• _本文の抜粋_:
結論 本件審判の請求は、成り立たない。 
理由 第1 手続の経緯
本件出願は、平成22年6月23日(パリ条約による優先権主張 2009年(平成21年)6月24日、ドイツ連邦共和国)の出願であって、平成24年9月3日付けで拒絶の理由が通知され、同年12月10日に意見書及び手続補正書が提出されたが、平成25年5月28日付けで拒絶の査定がなされた。
これに対し、上記拒絶の査定を不服として平成25年10月3日に審判の請求がなされると同時に手続補正書が提出された。

第2 平成25年10月3日付けの手続補正についての補正の却下の決定
[補正の却下の決定の結論]
平成25年10月3日付けの手続補正を却下する。

[理由]
1 補正の内容の概要
平成25年10月3日付けの手続補正(以下「本件補正」という)は、特許請求の範囲について補正をするものであって、特許請求の範囲の請求項1についての補正前後の記載は、以下のとおりである(補正箇所に下線を付した)。

(1)補正前
「記載された順序で次の工程:(a)半導体ウェハの片面にエピタキシャル層を堆積させる工程、(b)前記半導体ウェハのエピタキシャル被覆された側を固定砥粒を有する研磨パッドを使用して固体を含まない研磨剤溶液を供給しながら第1の研磨を行う工程、(c)前記半導体ウェハのエピタキシャル被覆された側を、固定砥粒を有していない軟質の研磨パッドを使用して研磨剤懸濁液を供給しながらCMP研磨を行う工程、(d)前記半導体ウェハの予めエピタキシャル被覆されかつ研磨された側に新たなエピタキシャル層を堆積させる工程を有する、エピタキシャル被覆された半導体ウェハを製造する方法。」

• _提供された情報_:
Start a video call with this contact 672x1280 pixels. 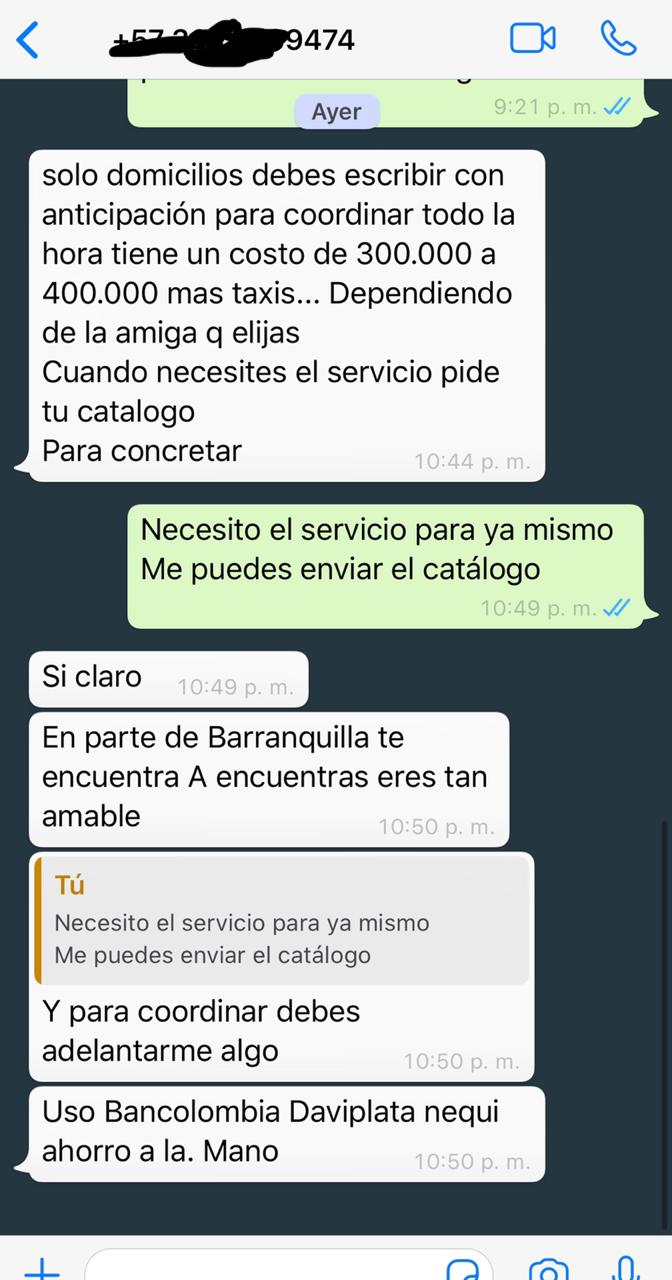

• _作業の指示_:
1 - 審判の決定文によれば、本件出願の優先権主張の基礎となった出願は、どの国でなされたものか。
2 - 審判の決定文を、最後に示された文の次から再開して書き進めよ。

• _回答_:
1 - ドイツ連邦共和国である。

2 -
(2)補正後
「記載された順序で次の工程:(a)半導体ウェハの片面にエピタキシャル層を堆積させる工程、(b)前記半導体ウェハのエピタキシャル被覆された側を固定砥粒を有する研磨パッドを使用して固体を含まない研磨剤溶液を供給しながら第1の研磨を行うことでエピタキシャル被覆された前記半導体ウェハの表面の成長縞を低減する工程、(c)前記半導体ウェハのエピタキシャル被覆された側を、固定砥粒を有していない軟質の研磨パッドを使用して研磨剤懸濁液を供給しながらCMP研磨を行う工程、(d)前記半導体ウェハの予めエピタキシャル被覆されかつ研磨された側に新たなエピタキシャル層を堆積させる工程を有する、エピタキシャル被覆された半導体ウェハを製造する方法。」

2 補正の適否
(1)新規事項・目的要件
本件補正は、特許請求の範囲の請求項1について、「第1の研磨を行う工程」を、「第1の研磨を行うことでエピタキシャル被覆された前記半導体ウェハの表面の成長縞を低減する工程」と補正するもので、「第1の研磨」について「エピタキシャル被覆された前記半導体ウェハの表面の成長縞を低減する」ものと限定しているから、特許請求の範囲の減縮を目的とするものである。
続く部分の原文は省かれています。